La chaise prévue pour le PDG devant cette commission à Londres, elle, est restée vide. « Mark Zuckerberg a construit une plateforme qui crée un risque substantiel pour nos sociétés et nos démocraties, et il n'a même pas une heure à consacrer aux représentants des pays. Cette arrogance est ahurissante », s'insurge le lanceur d'alerte.

La plateforme aux deux milliards d'utilisateurs fait l'objet d'investigations de plusieurs agences fédérales américaines. Au Royaume-Uni, l'organisme de protection des données personnelles lui a infligé une amende de plus de 500 000 livres pour son rôle dans le scandale CA, mais elle a fait appel.

Mi-novembre, l'affaire a pris une tournure politique nouvelle. Une enquête publiée par le New York Times a révélé que Facebook avait eu recours à une agence de relations publiques, Definers, accusée d'avoir diffusé de fausses informations pour tenter de discréditer les détracteurs du réseau social, y compris le philanthrope milliardaire George Soros, bête noire des républicains et cible d'innombrables attaques antisémites.

Le responsable de la communication du groupe, Elliot Schrage, a endossé la responsabilité d'avoir engagé cette entreprise, mais assuré que Facebook ne lui avait pas demandé de propager des fausses informations.  

Le réseau social a toutefois confirmé jeudi que sa numéro deux Sheryl Sandberg avait demandé à ses collaborateurs de se renseigner pour savoir si George Soros avait un intérêt financier à ternir l'image de l'entreprise.

« Service public »

« J'ai été la cible des représailles de Facebook, donc je ne suis pas surpris qu'ils aient engagé une société pour fabriquer des rumeurs antisémites et des "fake news" », dit Christopher Wylie. « Sachant que Facebook, dans sa défense, se pose en plateforme qui lutte contre les "fake news", c'est ironique. Et cela en dit long sur l'âme de cette entreprise. »

Pourtant l'analyste canadien n'appelle pas, comme certains ex-partenaires du réseau social, à le boycotter.
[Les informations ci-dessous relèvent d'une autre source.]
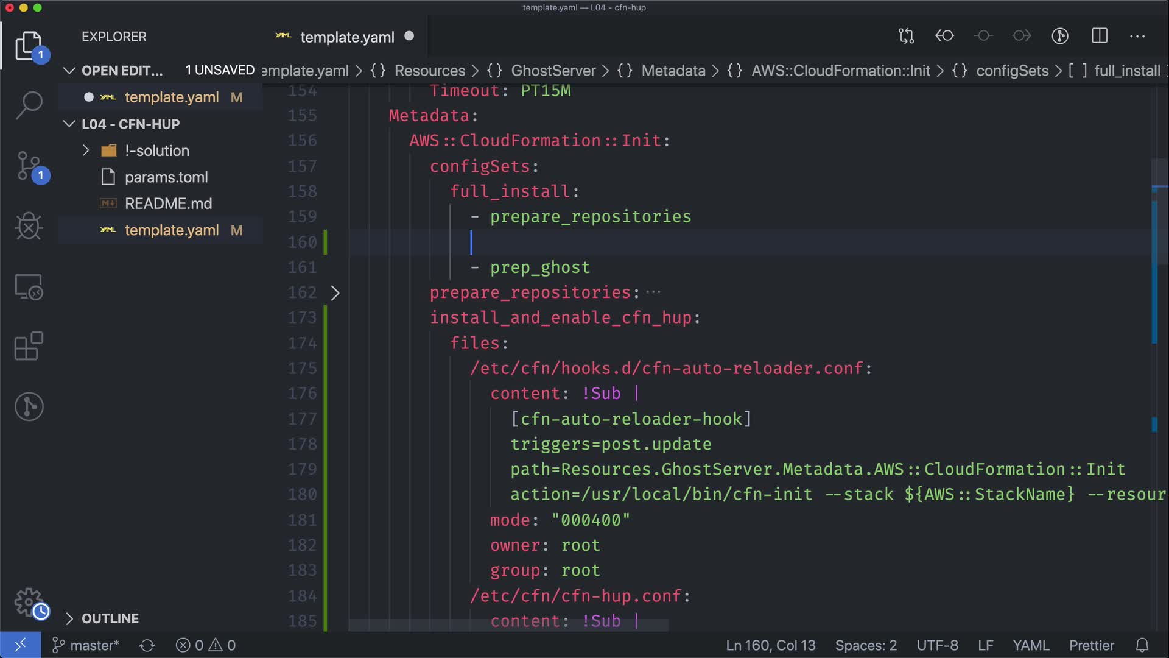Change YAML language mode in status bar
1169x658 pixels.
(x=1030, y=645)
« C'est devenu difficile d'avoir une vie sociale sans la plateforme. C'est comme l'électricité, ou les routes, c'est devenu un service public, les gens n'ont pas vraiment le choix. Donc il faut réparer Facebook, qu'ils le veuillent ou non. »

Le modèle économique de la plateforme repose sur la publicité, et donc sur les données collectées sur les utilisateurs.  
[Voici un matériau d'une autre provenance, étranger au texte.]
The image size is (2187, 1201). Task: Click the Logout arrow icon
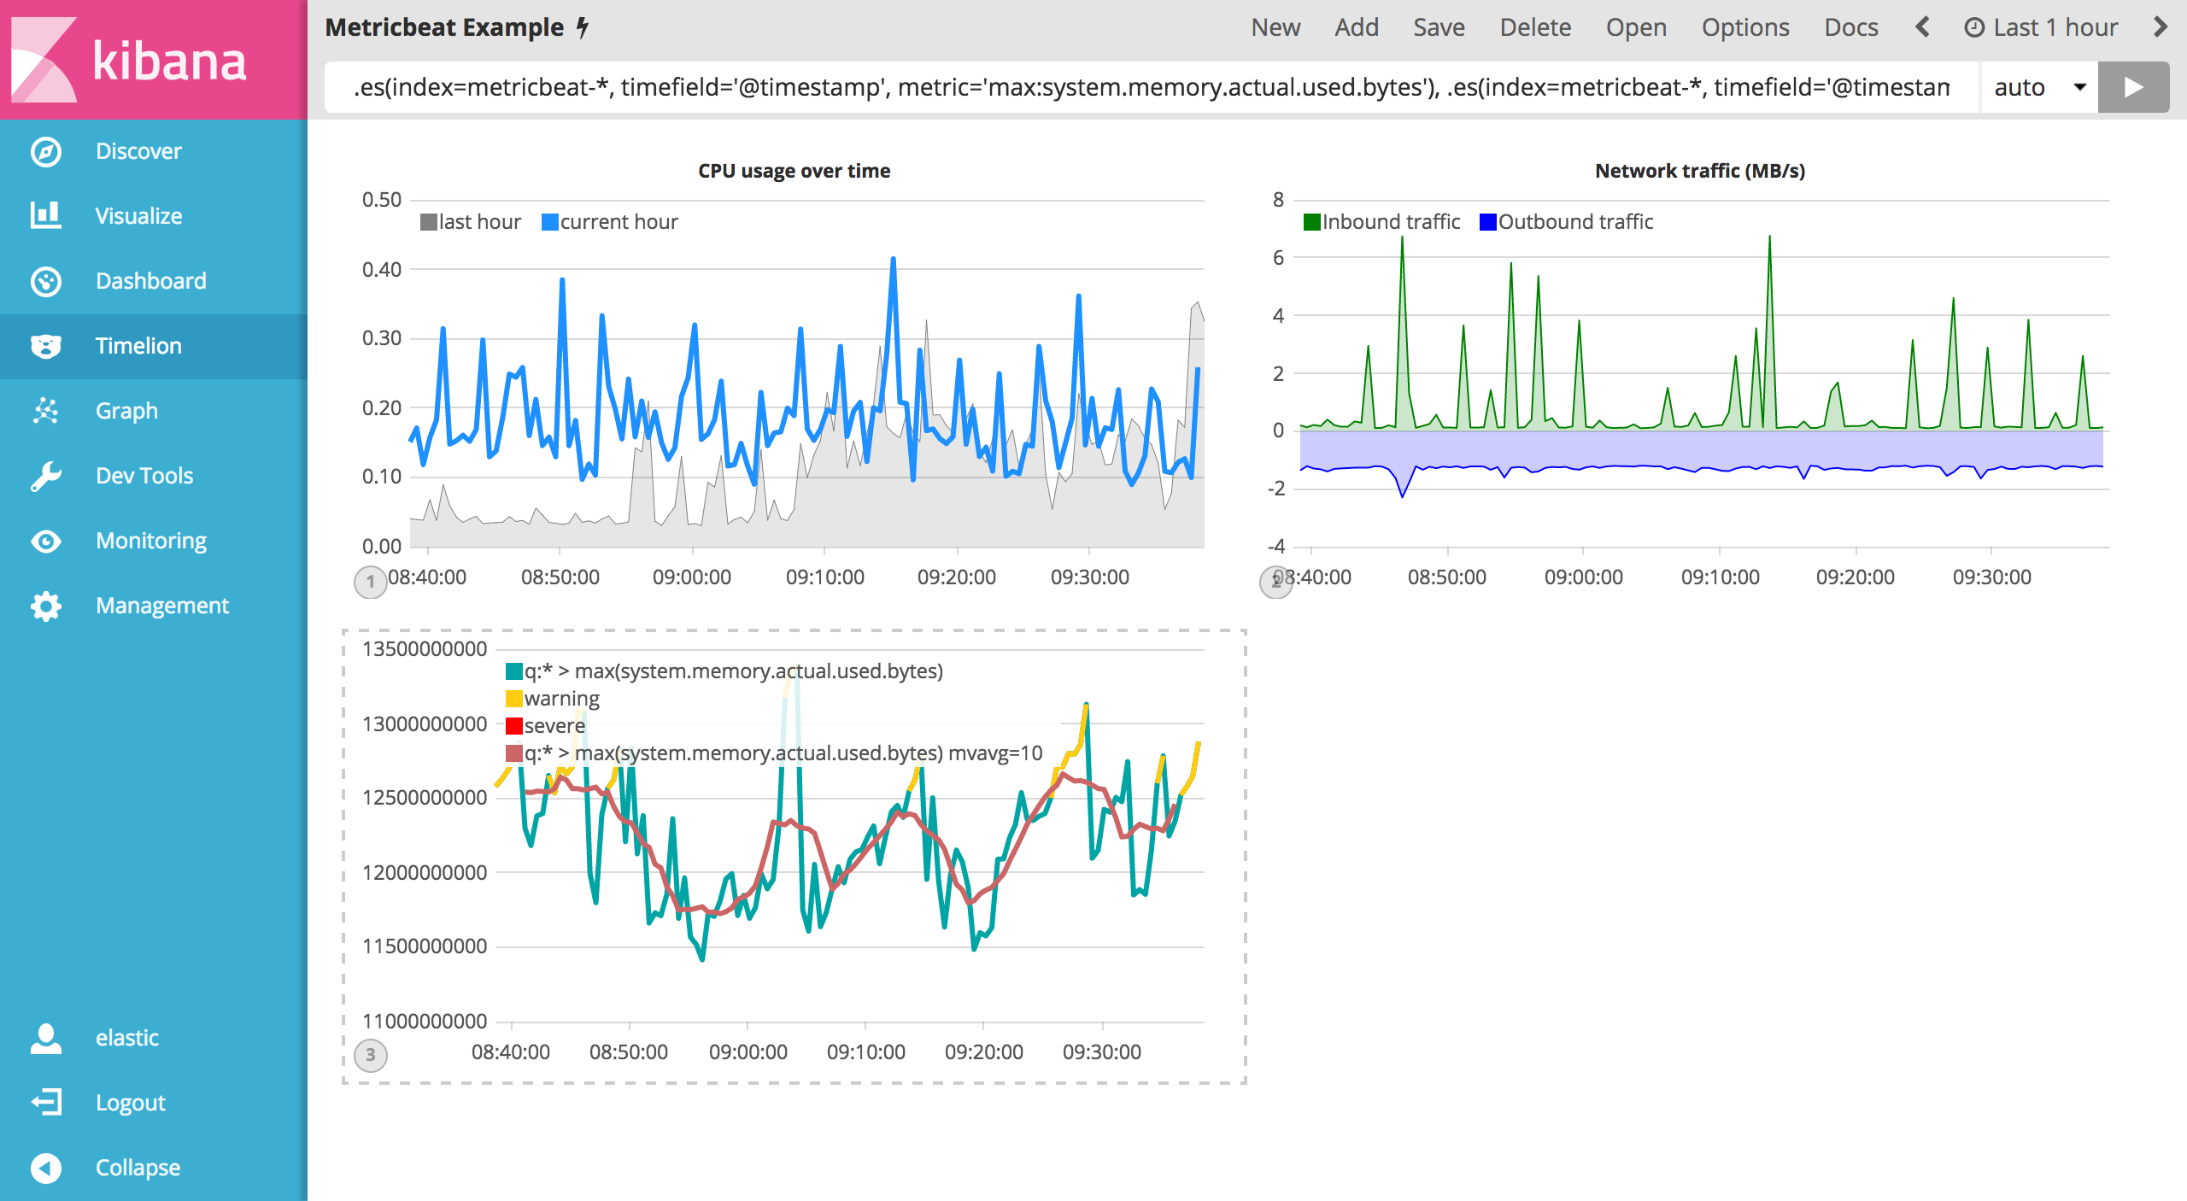pos(46,1102)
Depuis le début de l'année, Facebook a toutefois supprimé deux milliards de faux comptes, souvent impliqués dans la dissémination de fausses informations.  

Après le scandale CA, de nouveaux outils pour faciliter le contrôle des informations personnelles ont aussi été mis en place. Et toutes les publicités politiques doivent afficher le nom de l'annonceur.  
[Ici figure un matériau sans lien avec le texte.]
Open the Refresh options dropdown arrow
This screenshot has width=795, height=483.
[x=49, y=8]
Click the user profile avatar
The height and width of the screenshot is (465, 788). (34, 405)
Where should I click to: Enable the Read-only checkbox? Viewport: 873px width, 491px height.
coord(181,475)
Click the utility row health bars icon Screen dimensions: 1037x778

Insuffisant pour Christopher Wylie, qui réclame un code éthique pour les ingénieurs et les analystes de données, sur le modèle des médecins ou d'autres professions. « Un architecte ne peut pas dire, "je n'aime pas le design des issues de secours, je vais les remplacer par des conditions générales de ventes disant que, si l'immeuble s'écroule, vous brûlerez vifs" », fulmine le lanceur d'alerte.